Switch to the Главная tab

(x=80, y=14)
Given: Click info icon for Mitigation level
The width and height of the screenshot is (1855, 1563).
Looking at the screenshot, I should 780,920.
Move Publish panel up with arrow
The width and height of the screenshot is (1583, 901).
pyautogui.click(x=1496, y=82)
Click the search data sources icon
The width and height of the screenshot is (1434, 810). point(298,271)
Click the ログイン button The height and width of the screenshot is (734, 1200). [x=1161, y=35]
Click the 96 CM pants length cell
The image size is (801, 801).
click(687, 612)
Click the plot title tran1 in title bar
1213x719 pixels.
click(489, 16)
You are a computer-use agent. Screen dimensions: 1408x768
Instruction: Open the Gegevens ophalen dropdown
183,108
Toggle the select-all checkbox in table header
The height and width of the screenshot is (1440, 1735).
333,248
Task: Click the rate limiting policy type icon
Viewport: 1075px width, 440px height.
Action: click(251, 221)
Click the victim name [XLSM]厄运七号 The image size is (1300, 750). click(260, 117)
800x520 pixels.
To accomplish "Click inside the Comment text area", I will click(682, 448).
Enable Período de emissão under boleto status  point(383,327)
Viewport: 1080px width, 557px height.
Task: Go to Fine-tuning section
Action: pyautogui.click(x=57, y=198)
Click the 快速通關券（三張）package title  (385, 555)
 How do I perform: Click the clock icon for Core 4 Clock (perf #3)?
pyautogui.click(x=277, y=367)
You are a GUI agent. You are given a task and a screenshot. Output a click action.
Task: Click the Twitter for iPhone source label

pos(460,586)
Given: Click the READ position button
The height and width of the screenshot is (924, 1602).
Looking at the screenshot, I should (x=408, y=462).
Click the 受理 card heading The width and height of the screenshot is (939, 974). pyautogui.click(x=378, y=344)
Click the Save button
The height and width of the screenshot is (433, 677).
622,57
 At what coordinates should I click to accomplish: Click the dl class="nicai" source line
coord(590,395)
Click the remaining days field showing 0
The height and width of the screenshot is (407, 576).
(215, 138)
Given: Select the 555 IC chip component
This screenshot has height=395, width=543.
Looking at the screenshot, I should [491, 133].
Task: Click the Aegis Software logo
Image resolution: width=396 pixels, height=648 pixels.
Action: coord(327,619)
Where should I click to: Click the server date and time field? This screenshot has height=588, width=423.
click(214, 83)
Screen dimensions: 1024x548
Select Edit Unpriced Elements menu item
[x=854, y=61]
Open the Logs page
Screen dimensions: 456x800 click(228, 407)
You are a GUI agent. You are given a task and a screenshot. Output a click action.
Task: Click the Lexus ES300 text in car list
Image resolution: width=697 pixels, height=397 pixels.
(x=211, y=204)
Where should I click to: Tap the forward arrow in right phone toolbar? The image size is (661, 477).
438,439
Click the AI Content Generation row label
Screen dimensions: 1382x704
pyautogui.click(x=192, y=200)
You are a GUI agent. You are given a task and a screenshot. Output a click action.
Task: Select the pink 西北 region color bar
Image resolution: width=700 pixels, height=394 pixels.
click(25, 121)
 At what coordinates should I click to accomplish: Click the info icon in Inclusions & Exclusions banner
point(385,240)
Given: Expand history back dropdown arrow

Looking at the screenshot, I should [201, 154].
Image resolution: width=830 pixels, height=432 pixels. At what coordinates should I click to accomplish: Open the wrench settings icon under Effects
+ + + + + + +
- Exercise -
An exact copy of the listing is the goal. Transcribe it in full.

- Expected answer -
Switch to the Главная tab

(x=80, y=14)
Given: Click info icon for Mitigation level
The width and height of the screenshot is (1855, 1563).
Looking at the screenshot, I should 780,920.
Move Publish panel up with arrow
The width and height of the screenshot is (1583, 901).
pyautogui.click(x=1496, y=82)
Click the search data sources icon
The width and height of the screenshot is (1434, 810). point(298,271)
Click the ログイン button The height and width of the screenshot is (734, 1200). [x=1161, y=35]
Click the 96 CM pants length cell
The image size is (801, 801).
click(687, 612)
Click the plot title tran1 in title bar
1213x719 pixels.
click(489, 16)
You are a computer-use agent. Screen dimensions: 1408x768
Instruction: Open the Gegevens ophalen dropdown
183,108
Toggle the select-all checkbox in table header
The height and width of the screenshot is (1440, 1735).
333,248
Task: Click the rate limiting policy type icon
Viewport: 1075px width, 440px height.
Action: click(251, 221)
Click the victim name [XLSM]厄运七号 The image size is (1300, 750). click(260, 117)
800x520 pixels.
To accomplish "Click inside the Comment text area", I will click(682, 448).
Enable Período de emissão under boleto status  point(383,327)
Viewport: 1080px width, 557px height.
Task: Go to Fine-tuning section
Action: pyautogui.click(x=57, y=198)
Click the 快速通關券（三張）package title  (385, 555)
 How do I perform: Click the clock icon for Core 4 Clock (perf #3)?
pyautogui.click(x=277, y=367)
You are a GUI agent. You are given a task and a screenshot. Output a click action.
Task: Click the Twitter for iPhone source label

pos(460,586)
Given: Click the READ position button
The height and width of the screenshot is (924, 1602).
Looking at the screenshot, I should (x=408, y=462).
Click the 受理 card heading The width and height of the screenshot is (939, 974). pyautogui.click(x=378, y=344)
Click the Save button
The height and width of the screenshot is (433, 677).
622,57
 At what coordinates should I click to accomplish: Click the dl class="nicai" source line
coord(590,395)
Click the remaining days field showing 0
The height and width of the screenshot is (407, 576).
(215, 138)
Given: Select the 555 IC chip component
This screenshot has height=395, width=543.
Looking at the screenshot, I should [491, 133].
Task: Click the Aegis Software logo
Image resolution: width=396 pixels, height=648 pixels.
Action: coord(327,619)
Where should I click to: Click the server date and time field? This screenshot has height=588, width=423.
click(214, 83)
Screen dimensions: 1024x548
Select Edit Unpriced Elements menu item
[x=854, y=61]
Open the Logs page
Screen dimensions: 456x800 click(228, 407)
You are a GUI agent. You are given a task and a screenshot. Output a click action.
Task: Click the Lexus ES300 text in car list
Image resolution: width=697 pixels, height=397 pixels.
(x=211, y=204)
Where should I click to: Tap the forward arrow in right phone toolbar? The image size is (661, 477).
438,439
Click the AI Content Generation row label
Screen dimensions: 1382x704
pyautogui.click(x=192, y=200)
You are a GUI agent. You are given a task and a screenshot. Output a click action.
Task: Select the pink 西北 region color bar
Image resolution: width=700 pixels, height=394 pixels.
click(25, 121)
 At what coordinates should I click to accomplish: Click the info icon in Inclusions & Exclusions banner
point(385,240)
Given: Expand history back dropdown arrow

Looking at the screenshot, I should [201, 154].
Image resolution: width=830 pixels, height=432 pixels. At what coordinates should I click to accomplish: Open the wrench settings icon under Effects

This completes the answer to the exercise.